The difficulties of detachment

The reality is this: even when on holiday, on a leave, on a short getaway, we feel the need to be connected with the world digitally. We fear we’ll miss out otherwise. That something life-shattering will occur and we won’t know about it and we’ll be the only ones feeling we’ve been living under a rock simply because we don’t know of the latest trending topics.
So we spend our entire lives – without break – constantly attached to a digital world we are paradoxically trying to escape from.
We can’t turn it all off and disappear, although we know that would be the ideal.
We are unable to disengage, to discharge from the social media stress because we’re constantly thinking of our next post, our reaction to someone else’s post and so forth.
We’re caught up in an unhealthy antagonism of who’s having the most fun in the better place, and we waste time like this instead of actually having that fun and enjoying ourselves with the people physically next to us.
We find it almost impossible to distract our minds, to unplug from it all and simply relax. It’s as if we can’t not do anything. By now, due to the radical rhythms in which we live our lives, something still and tranquil is considered by our systems as abnormal.
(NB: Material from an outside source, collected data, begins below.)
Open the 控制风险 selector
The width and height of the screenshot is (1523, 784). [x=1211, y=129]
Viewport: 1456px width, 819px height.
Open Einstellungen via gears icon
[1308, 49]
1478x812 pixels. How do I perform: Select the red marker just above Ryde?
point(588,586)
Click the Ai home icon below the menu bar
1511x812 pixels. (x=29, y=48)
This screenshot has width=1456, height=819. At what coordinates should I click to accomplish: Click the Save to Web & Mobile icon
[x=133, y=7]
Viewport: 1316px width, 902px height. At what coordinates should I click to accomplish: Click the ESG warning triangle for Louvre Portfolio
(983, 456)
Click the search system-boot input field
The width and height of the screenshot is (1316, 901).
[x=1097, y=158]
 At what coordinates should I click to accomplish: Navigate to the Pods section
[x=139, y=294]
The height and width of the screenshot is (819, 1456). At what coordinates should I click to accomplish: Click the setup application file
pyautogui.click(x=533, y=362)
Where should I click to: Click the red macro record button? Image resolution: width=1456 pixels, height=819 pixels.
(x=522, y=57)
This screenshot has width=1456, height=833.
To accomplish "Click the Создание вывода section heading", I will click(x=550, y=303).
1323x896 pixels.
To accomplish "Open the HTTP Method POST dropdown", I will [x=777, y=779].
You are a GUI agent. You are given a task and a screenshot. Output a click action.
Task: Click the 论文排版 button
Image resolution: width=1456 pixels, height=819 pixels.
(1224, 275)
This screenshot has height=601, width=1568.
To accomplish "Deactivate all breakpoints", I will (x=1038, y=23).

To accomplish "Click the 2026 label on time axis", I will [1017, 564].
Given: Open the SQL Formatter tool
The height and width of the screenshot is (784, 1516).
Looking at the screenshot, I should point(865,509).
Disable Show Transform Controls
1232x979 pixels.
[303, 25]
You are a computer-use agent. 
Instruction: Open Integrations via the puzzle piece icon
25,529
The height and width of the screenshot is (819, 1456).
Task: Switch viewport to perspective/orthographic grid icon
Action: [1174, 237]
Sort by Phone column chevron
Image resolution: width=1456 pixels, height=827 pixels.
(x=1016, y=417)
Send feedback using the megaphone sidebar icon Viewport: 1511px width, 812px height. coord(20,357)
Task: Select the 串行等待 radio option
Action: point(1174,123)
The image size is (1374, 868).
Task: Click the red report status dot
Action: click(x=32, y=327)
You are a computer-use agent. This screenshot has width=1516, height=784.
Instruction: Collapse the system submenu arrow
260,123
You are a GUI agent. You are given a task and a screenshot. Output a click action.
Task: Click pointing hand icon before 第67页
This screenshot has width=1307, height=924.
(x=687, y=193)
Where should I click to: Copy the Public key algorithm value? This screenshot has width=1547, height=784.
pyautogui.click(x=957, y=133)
As something we are almost physically incapable of doing.
We are so dependent on our devices, we cannot enjoy the reality of doing things without flaunting them.
And in the end, we forget to chase our dreams because we’re busy chasing after the acceptance of people we hardly even know. For no apparent or useful reason.
It’s good to – at least try – to detach from it all for a while. To remember what it was like without the intrusion of social media in our lives. When everything – even our relationships – were so much simpler. And we weren’t all so constantly agitated and stressed that we are perpetually on the verge of a burnout.